A limitation of the study is that, although providing a reasonable amount of precision around estimates of sensitivity, the small sample size did not provide the same level of precision for specificity given the high prevalence of blood pressure control. The second limitation is that we did not compare the self-reported number of antihypertensive medications with the number of medications measured by recording drug identification numbers directly from medication pill bottles 19. Instead, self-reports were compared with chart-abstracted numbers of antihypertensive medications, which could have included discontinued medications. Further, timing of the most recent blood pressure assessment was compared with the timing in the medical record, which would not have included assessments made outside of the clinic, such as those made during hospital visits, cardiac rehabilitation sessions, or in other clinical settings. In addition, as the population studied was sociodemographically homogeneous, we could not explore the effect of factors such as ethnicity and language on validity 1. Finally, the information on which patients based their self-reported blood pressure assessments is unclear, considering that accuracy was not improved when self-reported blood pressure control was compared with chart-abstracted blood pressure values and that only 17% of the sample reported regularly monitoring their blood pressure at home.

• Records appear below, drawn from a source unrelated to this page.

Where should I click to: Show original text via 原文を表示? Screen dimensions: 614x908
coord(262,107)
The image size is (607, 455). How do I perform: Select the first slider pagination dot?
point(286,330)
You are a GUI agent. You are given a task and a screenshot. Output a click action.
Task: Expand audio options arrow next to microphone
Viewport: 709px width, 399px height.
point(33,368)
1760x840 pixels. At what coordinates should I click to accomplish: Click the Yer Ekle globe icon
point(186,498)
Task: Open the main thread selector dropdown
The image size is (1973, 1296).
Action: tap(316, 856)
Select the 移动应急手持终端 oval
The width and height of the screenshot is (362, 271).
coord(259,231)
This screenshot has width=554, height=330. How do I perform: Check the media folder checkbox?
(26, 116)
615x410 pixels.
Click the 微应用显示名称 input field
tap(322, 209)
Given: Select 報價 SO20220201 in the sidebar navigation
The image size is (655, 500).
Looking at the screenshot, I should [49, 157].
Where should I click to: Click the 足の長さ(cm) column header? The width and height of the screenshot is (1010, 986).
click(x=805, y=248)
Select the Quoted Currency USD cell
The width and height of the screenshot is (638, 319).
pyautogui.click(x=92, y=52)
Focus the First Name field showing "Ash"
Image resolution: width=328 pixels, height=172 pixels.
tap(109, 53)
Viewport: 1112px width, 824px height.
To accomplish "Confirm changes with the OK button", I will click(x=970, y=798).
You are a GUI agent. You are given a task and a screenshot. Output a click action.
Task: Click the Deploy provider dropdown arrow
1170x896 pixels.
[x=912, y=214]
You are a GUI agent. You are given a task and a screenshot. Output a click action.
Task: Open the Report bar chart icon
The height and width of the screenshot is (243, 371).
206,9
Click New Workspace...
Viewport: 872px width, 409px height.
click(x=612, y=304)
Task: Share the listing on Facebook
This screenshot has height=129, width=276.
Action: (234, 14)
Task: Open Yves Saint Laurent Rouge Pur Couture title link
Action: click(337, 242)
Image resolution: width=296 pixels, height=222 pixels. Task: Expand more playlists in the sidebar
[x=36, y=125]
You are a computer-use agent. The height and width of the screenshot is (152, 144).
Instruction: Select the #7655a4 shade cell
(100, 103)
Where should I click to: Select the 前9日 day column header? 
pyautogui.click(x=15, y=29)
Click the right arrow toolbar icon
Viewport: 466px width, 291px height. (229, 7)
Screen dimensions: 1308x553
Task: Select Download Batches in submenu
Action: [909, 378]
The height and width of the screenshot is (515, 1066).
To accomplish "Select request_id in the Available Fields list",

We validated an existing self-reported measure of blood pressure control from the 2009 Survey on Living with Chronic Disease in Canada and found that the majority of individuals with uncontrolled high blood pressure incorrectly reported that their blood pressure is controlled. This level of misclassification suggests that a self-reported measure of blood pressure control may not be sufficiently valid (sensitive and specific) to be useful for assessing hypertension control in health surveys administered in clinical settings or large population health surveys administered by telephone.
The authors would like to acknowledge Diane Cross, Abigail Scott, Danyal Martin, and the physician group of the Queen’s Family Health Team for their help with recruitment. They also wish to thank all of the study participants for their time and contribution to this study.
M.E.G. designed the study, collected and analyzed the data, and wrote the manuscript. W.P., I.J., N.R.C., and R.B. contributed to the design of the study and reviewed, edited, and contributed to the development of the manuscript.
Conflicts of interest
M.E.G. was supported by a Canadian Institutes of Health Research (CIHR) doctoral award and is supported by a Heart and Stroke Doctoral Award. I.J. holds a Canada Research Chair in Physical Activity and Obesity. N.R.C. holds the Heart and Stroke Foundation – CIHR Research Chair in Hypertension Prevention and Control. M.E.G. is an employee of the Public Health Agency of Canada, the sponsor organization for the Survey on Living with Chronic Disease in Canada. For the remaining authors there are no conflicts of interest.